Jacob deGrom said all the right things. He was a model teammate, a leader in the clubhouse, and an upstanding citizen in the community. When he got the chance to opt out of his Mets contract and sign elsewhere, he was gone faster than a New York minute. He didn't even offer the Mets to match.

You could say all of the same good things about Pete Alonso. He'll be a free agent after the 2024 season and the Mets are at risk losing him, too. Baseball is a business and no player is going to stay with a team just because he's your favorite player or you wear his jersey. Other teams have already figured this out.

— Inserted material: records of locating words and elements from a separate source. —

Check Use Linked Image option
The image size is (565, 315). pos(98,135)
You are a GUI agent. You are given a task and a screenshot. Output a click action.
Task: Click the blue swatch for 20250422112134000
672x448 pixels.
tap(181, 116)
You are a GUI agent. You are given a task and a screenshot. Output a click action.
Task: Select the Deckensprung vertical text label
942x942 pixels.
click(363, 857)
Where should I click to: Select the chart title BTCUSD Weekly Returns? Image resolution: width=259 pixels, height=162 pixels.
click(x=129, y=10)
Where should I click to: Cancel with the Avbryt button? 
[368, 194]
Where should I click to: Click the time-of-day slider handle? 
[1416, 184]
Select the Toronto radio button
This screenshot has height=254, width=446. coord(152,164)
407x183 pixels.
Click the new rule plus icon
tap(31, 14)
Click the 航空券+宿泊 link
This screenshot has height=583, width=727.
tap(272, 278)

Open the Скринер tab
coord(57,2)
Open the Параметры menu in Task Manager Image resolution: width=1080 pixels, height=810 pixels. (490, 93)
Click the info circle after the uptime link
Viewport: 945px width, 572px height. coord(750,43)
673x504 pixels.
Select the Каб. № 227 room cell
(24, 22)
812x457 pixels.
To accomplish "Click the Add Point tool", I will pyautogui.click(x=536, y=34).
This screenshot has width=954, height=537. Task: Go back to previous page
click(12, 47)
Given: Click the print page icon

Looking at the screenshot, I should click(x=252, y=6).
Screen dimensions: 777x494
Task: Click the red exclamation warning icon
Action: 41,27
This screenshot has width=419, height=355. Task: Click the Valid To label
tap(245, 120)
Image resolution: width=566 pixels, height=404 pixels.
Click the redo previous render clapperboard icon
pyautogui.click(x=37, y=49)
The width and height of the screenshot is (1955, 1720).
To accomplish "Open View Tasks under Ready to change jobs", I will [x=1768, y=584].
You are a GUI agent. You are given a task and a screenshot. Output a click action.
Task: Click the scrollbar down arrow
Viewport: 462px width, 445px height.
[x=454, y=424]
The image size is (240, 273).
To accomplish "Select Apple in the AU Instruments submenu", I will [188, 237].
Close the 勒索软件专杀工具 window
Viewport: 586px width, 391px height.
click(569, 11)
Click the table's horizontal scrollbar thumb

Let’s look at an example.

The Mets could follow the example of another MLB team

Last year Freddy Freemen left the Braves as a free agent. Afterwards, the team decided that in order to avoid losing future talent they would try to lock up young players earlier in their careers with more affordable contracts.

They went on to sign Ronald Acuna, a 24-year-old three-time All-Star, through 2026, with club options for two more seasons. Next they signed Ozzie Albies, a two-time Silver Slugger Award winner who has club options through 2027. Matt Olson signed an eight-year deal in March after arriving in a trade from Oakland. Rookie phenom Michael Harris II was signed for eight years and third baseman Austin Riley signed a deal that could keep him there until 2033. Finally, rookie pitcher Spencer Strider was signed to a six-year contract.

I’m not saying this is the only way to do it, but merely that it can be done this way. But, there are always things that can get in the way.

Outside influences also effect player signings with the Mets

When Jacob deGrom said that he wanted to be a Met for life I’m sure he meant it. However, things change over the course of time. Personal situations evolve for both the player and for those who may be involved in his decision making process.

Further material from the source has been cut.